• _Action item_: Go through the data below and return each line containing the word "axis".

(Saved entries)
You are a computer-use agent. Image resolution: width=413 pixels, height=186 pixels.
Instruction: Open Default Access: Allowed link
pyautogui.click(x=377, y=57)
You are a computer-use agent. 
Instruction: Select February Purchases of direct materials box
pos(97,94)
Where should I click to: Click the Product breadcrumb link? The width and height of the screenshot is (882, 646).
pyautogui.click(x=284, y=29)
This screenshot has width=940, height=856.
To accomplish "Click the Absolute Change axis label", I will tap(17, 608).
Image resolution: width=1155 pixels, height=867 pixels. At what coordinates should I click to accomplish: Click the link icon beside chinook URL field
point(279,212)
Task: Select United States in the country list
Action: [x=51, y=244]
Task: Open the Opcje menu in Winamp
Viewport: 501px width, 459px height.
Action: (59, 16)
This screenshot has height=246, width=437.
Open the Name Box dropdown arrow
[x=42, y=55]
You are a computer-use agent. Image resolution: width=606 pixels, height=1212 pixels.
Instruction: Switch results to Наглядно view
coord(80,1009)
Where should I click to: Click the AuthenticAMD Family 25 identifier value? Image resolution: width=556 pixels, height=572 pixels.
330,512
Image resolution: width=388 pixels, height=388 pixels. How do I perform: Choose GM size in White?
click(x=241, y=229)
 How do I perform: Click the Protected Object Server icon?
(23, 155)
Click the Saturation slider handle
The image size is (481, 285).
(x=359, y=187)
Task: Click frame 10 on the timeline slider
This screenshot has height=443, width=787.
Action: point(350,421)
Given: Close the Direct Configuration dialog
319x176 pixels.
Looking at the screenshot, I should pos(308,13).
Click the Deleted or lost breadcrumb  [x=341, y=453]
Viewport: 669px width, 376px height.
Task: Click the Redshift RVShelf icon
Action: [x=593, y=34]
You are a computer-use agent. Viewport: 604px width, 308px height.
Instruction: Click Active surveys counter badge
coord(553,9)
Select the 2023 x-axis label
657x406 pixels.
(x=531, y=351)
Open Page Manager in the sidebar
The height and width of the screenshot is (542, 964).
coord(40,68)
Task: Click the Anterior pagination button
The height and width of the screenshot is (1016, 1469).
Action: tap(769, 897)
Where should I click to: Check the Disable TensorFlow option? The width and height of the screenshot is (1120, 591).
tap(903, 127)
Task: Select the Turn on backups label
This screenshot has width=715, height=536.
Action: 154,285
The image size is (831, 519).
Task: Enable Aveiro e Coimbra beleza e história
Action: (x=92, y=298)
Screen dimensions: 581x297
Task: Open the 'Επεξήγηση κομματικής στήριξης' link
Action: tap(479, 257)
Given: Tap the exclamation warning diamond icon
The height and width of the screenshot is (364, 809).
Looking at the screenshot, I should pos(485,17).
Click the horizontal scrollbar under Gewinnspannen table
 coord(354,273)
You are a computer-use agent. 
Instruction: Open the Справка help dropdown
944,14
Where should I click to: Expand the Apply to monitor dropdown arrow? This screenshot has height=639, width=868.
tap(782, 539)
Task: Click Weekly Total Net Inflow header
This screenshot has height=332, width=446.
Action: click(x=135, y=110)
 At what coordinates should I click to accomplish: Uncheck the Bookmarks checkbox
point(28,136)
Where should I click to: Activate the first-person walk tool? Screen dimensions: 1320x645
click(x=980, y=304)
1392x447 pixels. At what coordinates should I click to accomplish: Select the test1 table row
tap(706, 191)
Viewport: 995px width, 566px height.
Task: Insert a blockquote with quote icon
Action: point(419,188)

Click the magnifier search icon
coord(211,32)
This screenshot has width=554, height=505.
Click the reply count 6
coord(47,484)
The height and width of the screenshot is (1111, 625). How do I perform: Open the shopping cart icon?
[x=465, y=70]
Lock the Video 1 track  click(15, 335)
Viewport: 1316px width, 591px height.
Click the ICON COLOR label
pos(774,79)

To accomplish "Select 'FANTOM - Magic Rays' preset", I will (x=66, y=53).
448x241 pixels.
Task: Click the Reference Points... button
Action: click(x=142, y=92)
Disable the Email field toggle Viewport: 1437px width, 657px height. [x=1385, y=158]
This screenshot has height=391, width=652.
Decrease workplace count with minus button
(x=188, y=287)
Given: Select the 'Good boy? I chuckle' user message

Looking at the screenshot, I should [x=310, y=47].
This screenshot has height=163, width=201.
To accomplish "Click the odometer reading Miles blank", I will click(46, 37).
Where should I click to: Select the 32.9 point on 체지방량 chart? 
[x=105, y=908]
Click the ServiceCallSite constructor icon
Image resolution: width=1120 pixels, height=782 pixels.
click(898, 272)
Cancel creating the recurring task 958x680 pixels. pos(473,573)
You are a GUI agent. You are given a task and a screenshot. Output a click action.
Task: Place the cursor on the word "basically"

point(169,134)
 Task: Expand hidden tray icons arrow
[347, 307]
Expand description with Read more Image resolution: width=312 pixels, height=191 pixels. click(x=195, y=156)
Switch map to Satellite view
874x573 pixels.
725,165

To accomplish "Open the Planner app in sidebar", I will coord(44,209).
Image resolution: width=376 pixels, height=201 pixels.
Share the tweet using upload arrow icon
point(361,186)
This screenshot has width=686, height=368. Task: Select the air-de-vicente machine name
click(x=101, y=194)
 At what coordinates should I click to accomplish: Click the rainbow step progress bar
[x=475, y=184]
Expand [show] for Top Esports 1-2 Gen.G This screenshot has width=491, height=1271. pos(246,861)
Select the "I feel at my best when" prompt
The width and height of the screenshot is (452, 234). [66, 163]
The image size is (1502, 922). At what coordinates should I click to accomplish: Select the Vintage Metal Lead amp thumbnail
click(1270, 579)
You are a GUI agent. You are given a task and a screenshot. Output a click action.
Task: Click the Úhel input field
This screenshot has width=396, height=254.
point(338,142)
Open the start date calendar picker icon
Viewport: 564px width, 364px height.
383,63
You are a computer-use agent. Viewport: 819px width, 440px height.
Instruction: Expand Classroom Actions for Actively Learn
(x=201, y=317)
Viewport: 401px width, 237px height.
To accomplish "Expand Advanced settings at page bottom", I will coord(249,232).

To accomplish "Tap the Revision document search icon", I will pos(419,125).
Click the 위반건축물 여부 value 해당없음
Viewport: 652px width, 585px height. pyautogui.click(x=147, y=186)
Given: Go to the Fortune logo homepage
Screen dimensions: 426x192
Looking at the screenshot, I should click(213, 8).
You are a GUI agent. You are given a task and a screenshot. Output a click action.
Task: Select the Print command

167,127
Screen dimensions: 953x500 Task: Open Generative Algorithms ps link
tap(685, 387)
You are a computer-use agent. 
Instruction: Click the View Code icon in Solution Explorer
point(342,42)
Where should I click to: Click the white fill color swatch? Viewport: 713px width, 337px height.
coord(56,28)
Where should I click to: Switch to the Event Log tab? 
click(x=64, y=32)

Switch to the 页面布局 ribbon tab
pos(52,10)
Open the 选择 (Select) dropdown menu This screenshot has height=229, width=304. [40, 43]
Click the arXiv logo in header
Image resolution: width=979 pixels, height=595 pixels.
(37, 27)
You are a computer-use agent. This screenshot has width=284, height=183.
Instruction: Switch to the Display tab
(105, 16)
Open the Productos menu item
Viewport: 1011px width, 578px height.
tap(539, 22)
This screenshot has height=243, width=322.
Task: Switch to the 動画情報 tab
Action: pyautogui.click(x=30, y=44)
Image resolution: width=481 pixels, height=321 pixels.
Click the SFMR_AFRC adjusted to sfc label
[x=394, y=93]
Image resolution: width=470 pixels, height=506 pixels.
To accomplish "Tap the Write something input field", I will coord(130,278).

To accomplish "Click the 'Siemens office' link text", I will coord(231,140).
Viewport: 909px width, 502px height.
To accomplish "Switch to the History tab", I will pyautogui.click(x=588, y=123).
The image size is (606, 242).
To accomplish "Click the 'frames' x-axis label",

• _Response_:
To accomplish "Click the Absolute Change axis label", I will tap(17, 608).
Select the 2023 x-axis label
To accomplish "Click the 'frames' x-axis label",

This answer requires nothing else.